Jornal Extra Classe - Jornalismo além da superfície
Nº 112 | Ano 12 | Abr 2007
FRAGA

Você ainda não ouviu falar do Congresso Internacional do Silêncio? Não podia mesmo. A falta de repercussão é a prova do seu não-retumbante sucesso. Nele, milhares de representantes de centenas de entidades sussurram denúncias a respeito dos danos da oralidade contemporânea. Em vez de muito barulho por nada, agora é a vez de nenhum ruído por tudo. Shakespeare sabia o que estava calando.

A OMS já havia antecipado relatórios preocupantes sobre os efeitos do tanto falar e do tanto ouvir em nossa sociedade. Alertas sobre atividades funcionais prejudiciais à saúde em guichês, ouvidorias, consultórios de psicanálise, confessionários, etc. Os excessos de fonemas como fonte de danos auditivos em pessoas altamente expostas. Descobriu-se que o agudo agora é crônico.

Sem estridência, pesquisas inovadoras apontam males inesperados. Advêm de certos tipos de exigência profissional, como vocabulários específicos, jargões científicos e técnicos. Inesperadas causas de distúrbios do aparelho fonético, desde tensões maxilares (o chamado bruxismo parlatorial) até o estresse verbal, em que as cordas vocais seriam reduzidas a barbantes.

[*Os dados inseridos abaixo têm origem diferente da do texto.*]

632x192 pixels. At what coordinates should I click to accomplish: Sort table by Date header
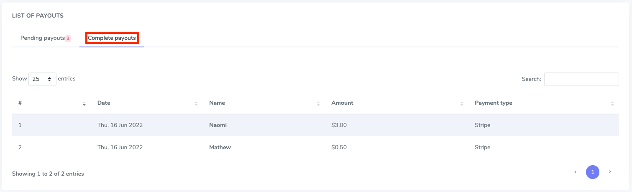tap(104, 103)
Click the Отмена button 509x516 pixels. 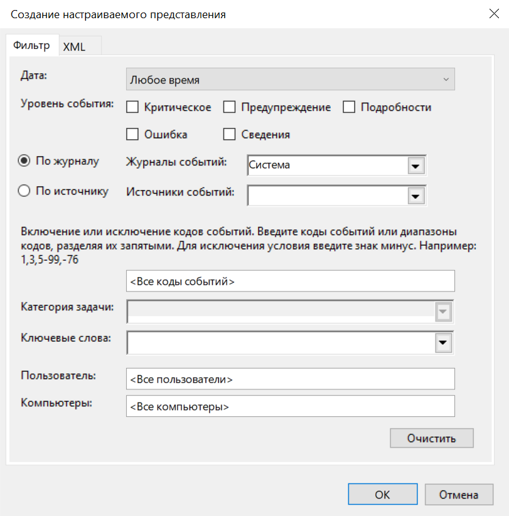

Um dos casos que mais notórios é o efeito do matraquear incessante sobre os ossinhos do ouvido médio. Conforme a carga, o estribo estrila, o martelo martiriza, a bigorna bangorneia. Esses desajustes do mecanismo que amplifica os sons resulta em entupimento da trompa da Eustáquio e o bloqueio da cóclea. Aí, de tempos em tempos, é preciso promover a filtragem dos fluidos do ouvido interno, que se tornam espessos demais pelos resíduos acumulados de sotaques e prosódias reincidentes.

Com isso, surgem novíssimas especializações médicas para tratar de sintomas inéditos e doenças atípicas. É o caso da otofoneticologia, que trata desde a surdéia até a otititi, e da foniodontia, que cuida de quem sofre de desarranjos bucais por repetitivos esforços lingüísticos. Daí as clínicas avançadas para a recomposição palratória e recuperação do tímpano empanado. E já há remédio para proparoxítonas oxidantes e cura para consoantes dissonantes e destoantes.

As conclusões da atual edição do Congresso Internacional do Silêncio vêm aí, de algum lugar de baixa acústica. Do múrmur dos participantes, virão as soluções para um salutar vozerio. Ou será o enrouquecimento global.

O movimento por diálogos mais suaves já hasteou sua bandeira: é o pavilhão auricular.